In her new book, the American soccer legend outlines a bold vision for female leadership

By Anna Katherine Clemmons || Photography by Tristan Wheelock

Before kickoff, Abby Wambach always gathered her fellow starters on the U.S. Women’s Soccer Team in a huddle and delivered wild pump-up talks, cursing and screaming. A towering 5’11” forward, in games she’d fling herself into any amount of danger, earning a reputation for spectacular diving headers as well as her share of battle wounds—a broken nose, a broken leg, a split forehead (naturally, she got stapled on the field and kept playing). She won everything—two Olympic golds, FIFA World Player of the Year, the World Cup. Most memorably, though, she scored goals. Big goals, like the one that clinched the Gold medal in the 2004 Olympics, against Brazil, and the last-second equalizer in the 2011 World Cup quarterfinal (also against Brazil). And lots of goals: In 256 games for the U.S., she found the back of the net 184 times, by far the most any player, regardless of gender, has tallied for their country. (Mia Hamm, by comparison, scored 158 in 276 games; Pelé, 77 in 92.)
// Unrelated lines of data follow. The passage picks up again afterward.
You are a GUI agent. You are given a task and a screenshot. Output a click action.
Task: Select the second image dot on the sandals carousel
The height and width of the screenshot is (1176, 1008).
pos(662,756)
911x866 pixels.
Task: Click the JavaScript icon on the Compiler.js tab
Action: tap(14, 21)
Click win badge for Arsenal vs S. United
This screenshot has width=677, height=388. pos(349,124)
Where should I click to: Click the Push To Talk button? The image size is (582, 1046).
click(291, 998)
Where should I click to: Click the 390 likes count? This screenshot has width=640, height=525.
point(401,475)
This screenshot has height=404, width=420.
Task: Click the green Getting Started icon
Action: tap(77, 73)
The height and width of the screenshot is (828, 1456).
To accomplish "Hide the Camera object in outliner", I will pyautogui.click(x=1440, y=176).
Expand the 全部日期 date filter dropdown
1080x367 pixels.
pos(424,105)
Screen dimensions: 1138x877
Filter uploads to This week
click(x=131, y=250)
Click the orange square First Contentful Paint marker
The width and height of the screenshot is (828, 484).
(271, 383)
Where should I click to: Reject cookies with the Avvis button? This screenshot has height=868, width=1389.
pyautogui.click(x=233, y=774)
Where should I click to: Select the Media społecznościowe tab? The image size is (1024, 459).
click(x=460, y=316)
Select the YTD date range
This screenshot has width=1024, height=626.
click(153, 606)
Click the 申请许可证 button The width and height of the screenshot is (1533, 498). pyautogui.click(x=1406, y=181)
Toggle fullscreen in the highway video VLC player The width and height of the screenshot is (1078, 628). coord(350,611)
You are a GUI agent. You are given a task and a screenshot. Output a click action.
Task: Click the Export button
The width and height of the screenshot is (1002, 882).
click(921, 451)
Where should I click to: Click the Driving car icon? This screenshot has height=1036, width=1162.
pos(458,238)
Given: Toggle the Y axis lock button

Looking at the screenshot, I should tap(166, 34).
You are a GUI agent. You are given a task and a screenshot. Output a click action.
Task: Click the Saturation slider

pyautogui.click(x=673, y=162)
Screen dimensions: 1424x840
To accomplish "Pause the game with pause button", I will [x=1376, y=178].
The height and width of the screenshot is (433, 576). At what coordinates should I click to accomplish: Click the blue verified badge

Given Wambach’s predatory instincts in front of goal, it’s not surprising that when Barnard College asked her to give its commencement address last May, three years into her retirement, she decided to talk about wolves. Her speech, which quickly went viral, told the story of Yellowstone National Park’s decision, in 1995, to reintroduce wolves to its land after a 70-year absence—a move that solved the park’s overpopulation of deer and, in turn, revived its vegetation and ecosystem. Female ambition, Wambarch argued, offered a similar promise. “Women are feared as a threat to our system—and we will also be our society’s salvation,” she said. “Our landscape is overrun with archaic ways of thinking about women, about people of color, about the ‘other,’ about the rich and the poor, about the powerful and the powerless—and these ways of thinking are destroying us. We are the ones we’ve been waiting for.”

That speech is now a book, Wolfpackout from Celedon on April 9th, outlining eight principles for a new breed of female leadership that’s both fiercely ambitious and committed to the idea that what’s good for the pack is good for the individual. Speaking by phone from her home in Naples, Florida, Wambach discussed pro soccer’s deeply entrenched wage gap, the importance of getting women in the boardrooms of major sports leagues, and her new company, Wolfpack Endeavor, which trains female pro athletes for their second act.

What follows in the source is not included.